I found that PIG gets confused about the schema after a complicated but correct
nested FOREACH operation.
My script is attached with no modification and it gives error messages below:
Picked up _JAVA_OPTIONS: -Xmx1G
2014-03-24 13:05:18,662 [main] INFO org.apache.pig.Main - Apache Pig version
0.12.0 (r1529718) compiled Oct 07 2013, 12:20:14
2014-03-24 13:05:18,663 [main] INFO org.apache.pig.Main - Logging error
messages to:
/mnt/tera/workspace/OmnilabMisc/sjtuwifi/activities/pig_1395637518659.log
2014-03-24 13:05:18,897 [main] INFO org.apache.pig.impl.util.Utils - Default
bootup file /home/chenxm/.pigbootup not found
2014-03-24 13:05:18,990 [main] INFO
org.apache.pig.backend.hadoop.executionengine.HExecutionEngine - Connecting to
hadoop file system at: file:///
activities: {group: chararray,brief: {(activityID: chararray,reqHost:
chararray,rspPylByt: long,pylByt: long,reqTime: double,reqDur: double,rspTime:
double,rspDur: double)}}
2014-03-24 13:05:19,766 [main] WARN org.apache.pig.PigServer - Encountered
Warning IMPLICIT_CAST_TO_DOUBLE 5 time(s).

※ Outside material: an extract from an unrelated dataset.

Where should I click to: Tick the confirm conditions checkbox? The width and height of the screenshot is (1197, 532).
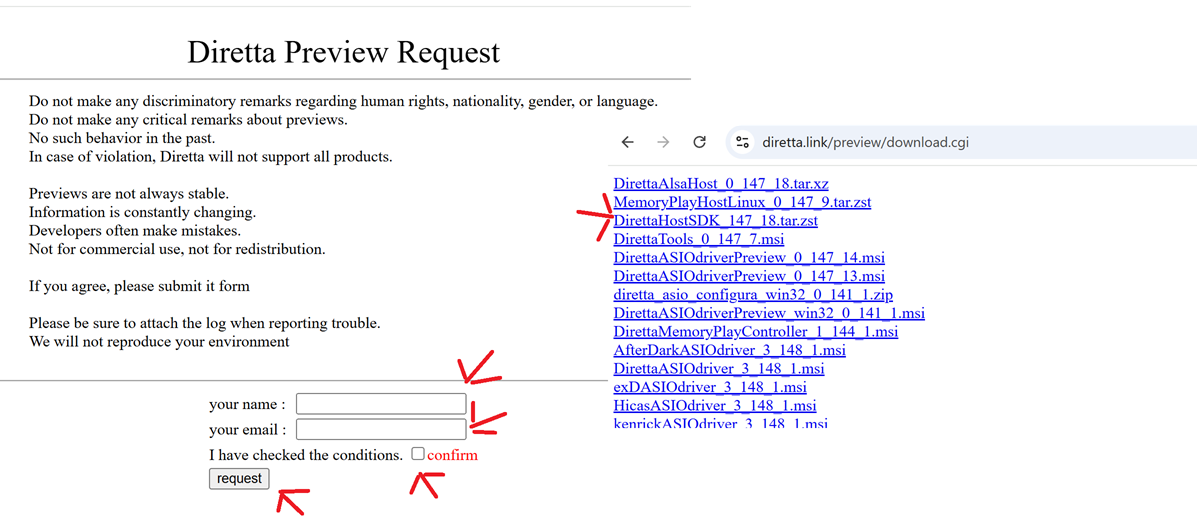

features: {activityID: chararray,service: chararray,volume: long,size:
long,ADur: double,MWTime: double,MEdur: double,VMR: double,CI: double,PABw:
double}
2014-03-24 13:05:19,904 [main] WARN org.apache.pig.PigServer - Encountered
Warning IMPLICIT_CAST_TO_DOUBLE 11 time(s).
2014-03-24 13:05:19,904 [main] WARN org.apache.pig.PigServer - Encountered
Warning IMPLICIT_CAST_TO_LONG 2 time(s).
filtered: {activityID: chararray,service: chararray,volume: long,size:
long,ADur: double,MWTime: double,MEdur: double,VMR: double,CI: double,PABw:
double}
2014-03-24 13:05:20,049 [main] ERROR org.apache.pig.tools.grunt.Grunt - ERROR
1000:
<file
/home/chenxm/tera/workspace/OmnilabMisc/sjtuwifi/activities/features_perf.pig,
line 47, column 142> Out of bound access. Trying to access non-existent column:
8. Schema
activityID:chararray,reqHost:chararray,rspPylByt:long,pylByt:long,reqTime:double,reqDur:double,rspTime:double,rspDur:double
has 8 column(s).
Details at logfile: ************/pig_1395637518659.log
[Finished in 1.7s with exit code 6]
In the output, schema of 'filtered' projection is correct but in the following
FOREACH [line 47], PIG treats 'filtered' with another schema the same to
'brief' [line 16].
I do not know why PIG is confused about this. Is this a bug or my usage in an
incorrect way?
Best,
Jamin
[email protected]